The weapon, which could set into motion a 33-foot tsunami that could flatten a small city, was discovered by writer and filmmaker Ray Waru as he studied old files in New Zealand’s national archives.

“Presumably if the atomic bomb had not worked as well as it did, we might have been tsunami-ing people,” Waru said.

“It was absolutely astonishing. First that anyone would come up with the idea of developing a weapon of mass destruction based on a tsunami … and also that New Zealand seems to have successfully developed it to the degree that it might have worked.”

The project began in June 1944 – about 3700 bombs were exploded in waters around New Caledonia and Whangaparaoa Peninsula, near Auckland.
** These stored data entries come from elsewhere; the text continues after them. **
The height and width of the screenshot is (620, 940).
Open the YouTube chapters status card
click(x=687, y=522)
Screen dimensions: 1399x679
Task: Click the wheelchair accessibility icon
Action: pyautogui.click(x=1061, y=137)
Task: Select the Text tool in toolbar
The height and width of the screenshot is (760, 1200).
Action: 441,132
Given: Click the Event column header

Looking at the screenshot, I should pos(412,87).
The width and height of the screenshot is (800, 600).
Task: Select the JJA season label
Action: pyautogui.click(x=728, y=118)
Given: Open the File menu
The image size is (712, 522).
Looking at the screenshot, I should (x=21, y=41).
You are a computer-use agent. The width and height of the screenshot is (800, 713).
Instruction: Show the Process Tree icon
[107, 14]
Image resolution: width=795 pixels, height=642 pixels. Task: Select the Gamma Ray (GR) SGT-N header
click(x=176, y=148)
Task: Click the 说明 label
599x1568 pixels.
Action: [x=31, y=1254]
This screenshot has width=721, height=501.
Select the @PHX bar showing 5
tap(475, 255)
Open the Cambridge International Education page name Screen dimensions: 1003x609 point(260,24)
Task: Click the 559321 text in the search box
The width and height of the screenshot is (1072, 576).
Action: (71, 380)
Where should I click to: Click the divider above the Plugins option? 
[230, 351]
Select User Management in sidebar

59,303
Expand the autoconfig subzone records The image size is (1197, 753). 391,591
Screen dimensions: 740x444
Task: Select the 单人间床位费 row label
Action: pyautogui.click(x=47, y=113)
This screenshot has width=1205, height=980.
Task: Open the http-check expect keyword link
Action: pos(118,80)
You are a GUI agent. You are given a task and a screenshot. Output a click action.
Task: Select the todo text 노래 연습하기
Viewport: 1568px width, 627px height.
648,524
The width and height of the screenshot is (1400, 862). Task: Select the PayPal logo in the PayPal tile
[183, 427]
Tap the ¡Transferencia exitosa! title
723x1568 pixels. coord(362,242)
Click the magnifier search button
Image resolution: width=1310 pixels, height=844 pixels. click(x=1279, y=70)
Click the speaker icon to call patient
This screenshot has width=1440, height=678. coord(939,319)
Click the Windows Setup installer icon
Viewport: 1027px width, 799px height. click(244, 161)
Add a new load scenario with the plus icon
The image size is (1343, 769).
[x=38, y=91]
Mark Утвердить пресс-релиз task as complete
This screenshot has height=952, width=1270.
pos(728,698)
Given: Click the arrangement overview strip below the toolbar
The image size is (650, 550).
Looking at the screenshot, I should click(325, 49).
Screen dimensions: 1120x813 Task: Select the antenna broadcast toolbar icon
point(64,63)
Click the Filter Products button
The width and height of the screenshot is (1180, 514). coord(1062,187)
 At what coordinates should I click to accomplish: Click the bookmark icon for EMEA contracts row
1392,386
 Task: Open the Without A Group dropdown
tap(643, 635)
Reports from New Zealand authorities found that about two million kilograms of explosives in a line about five miles from shore would get the desired result.

“If you put it in a James Bond movie it would be viewed as fantasy but it was a real thing,” Waru said.

“I only came across it because they were still vetting the report, so there it was sitting on somebody’s desk [in the archives].”

In his book Secrets And Treasures, Waru reveals other unusual findings from the archives including Defence Department records of thousands of UFO sightings by military personnel, commercial pilots and the public.